Eine nachhaltige Waldbewirtschaftung beinhaltet auch ein ziel­orientiertes Wildmanagement. Dabei kommt es regelmäßig zu Ziel­konflikten zwischen Jagdausübenden und FörsterInnen, denn die Art der Bejagung hat einen maßgeblichen Einfluss auf die Verjüngung, die Baumartenzusammensetzung und die Biodiversität. Das aktuelle Wild­einfluss­monitoring (www.wildeinflussmonitoring.at, WEM) des BFW zeigt, dass es in etwa der Hälfte der Bezirke zu Verbesserungen gekommen ist, in etwa einem Drittel der Bezirke der Wildeinfluss jedoch deutlich zugenommen hat (WEM-Ergebnisse 2016-2018). Dieser weiterhin hohe Wildeinfluss ist angesichts des Klimawandels besonders bedenklich, denn einige, bei wärmerem Klima besser geeignete Baumarten (z.B. Weißtanne, Edellaubhölzer) werden vom Wild bevorzugt verbissen.

Für ein integriertes Wald- und Wildmanagement auf Revierebene müssen die wildökologischen Bestandestypen, die Baumarten und der in den Beständen anzutreffende Verbiss berücksichtigt werden; dieses kann nur mit einem engeren Stichprobennetz als im WEM erzielt werden.

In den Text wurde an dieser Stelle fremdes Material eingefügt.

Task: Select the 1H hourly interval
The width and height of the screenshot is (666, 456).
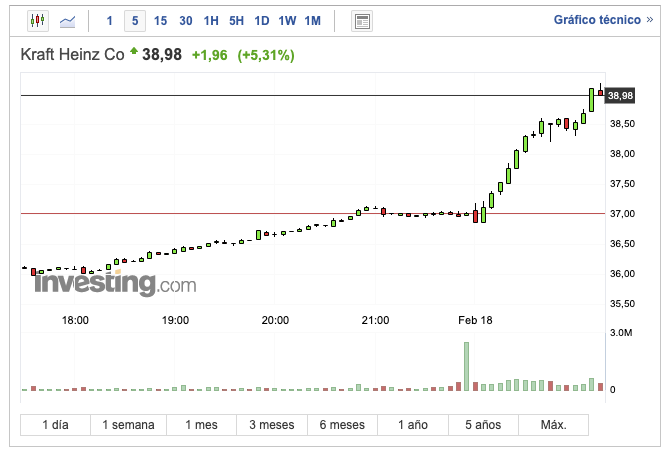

Im Rahmen des Projektes sollen 20 Reviere bzw. Betriebe im ganzen Bundesgebiet nach verjüngungsökologischen und wildtierökologischen Kriterien erfasst werden und in weiterer Folge Empfehlungen für einer nachhaltige Bewirtschaftung erar­beitet werden. Außerdem wird die Selbsteinschätzung von Wald­­besitzerInnen und Jagdausübenden anhand von Fragebögen zur Nachhaltigkeit der Jagd abgefragt und den Ergebnissen der Verjüngungs­er­hebungen gegenübergestellt.